On Strategic Planning
95% of strategic planning is crap, with a margin of error of ~5%. I have had a hand in a number of strategic plans and I have come to revile almost every aspect of them. Rather than regale you with a long list of woe, here are my top two gripes:
- They take an astounding amount of time. You tie up multiple people for man-years doing this stuff. You end up in the worst kind of meeting ever created - a bunch of tech-hipsters sitting around a table word-smithing a document - again and again and again. Because you are the only one that has heard about the Google Docs, 78 versions of the draft will be sitting in your inbox at any given time. You spend more time talking about doing things than it would take to actually do the things.
- They aren’t useful. Nobody is going to read it. You openly acknowledge as much when you slap an executive summary on the front. But you’re kidding yourself there too. The executives aren’t going to read the summary page. Nobody is going to read it. You could have dumped 40 pages from the Corporate Bullshit Generator in a text file for all the good it will do. About a week after it is done and the mock celebrations are over, you will send it to the place where documents (and innovation and collaboration and dreams) go to die - SharePoint. And that will be that.
So. Guess who got put in a group tasked with creating a new strategic plan?
But I’m in a group with some smart folks. And I have a plan. I haven’t told them the plan yet. But it goes something like this: chuck the 40+ page document. Just forget it. What you want to make is something like this:
You don’t need a strategic plan. You need a dashboard. An interactive dashboard that you can see on your computer, you can print on a piece of paper, you can put on the giant TV you wish you had in your common area. It can go everywhere. It’s easy to understand. One page. Every quarter, take an hour and update the sucker. Everybody is on the same page. It shows where you are going. It shows what you are doing.
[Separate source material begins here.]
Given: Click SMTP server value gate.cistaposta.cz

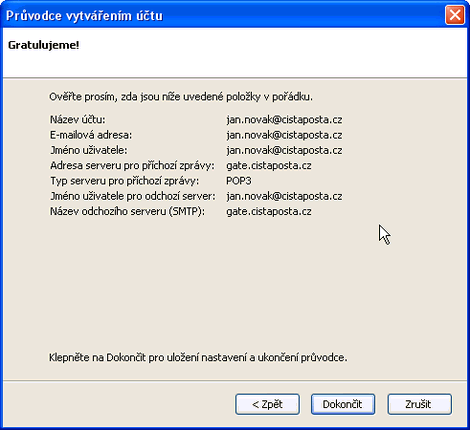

A strategic plan than is actually useful. Booyah. Done. If you really want to make a 40+ page document in addition to this to stick on SharePont for historic or masochistic purposes, feel free. Just don’t tell me about it.
CAN I PULL OFF THIS MAD STROKE OF GENIUS?! Ah, no, probably not. But the idea that I could is going to get me through the next 6 months without clearing out my liquor cabinet.
*Plus, I kinda wanted an excuse to fool around with D3. Alas, this ended up not being the project for it. I made the SVG in Inkscape and used a tiny bit of jQuery and Bootstrap to do popovers. Sigh.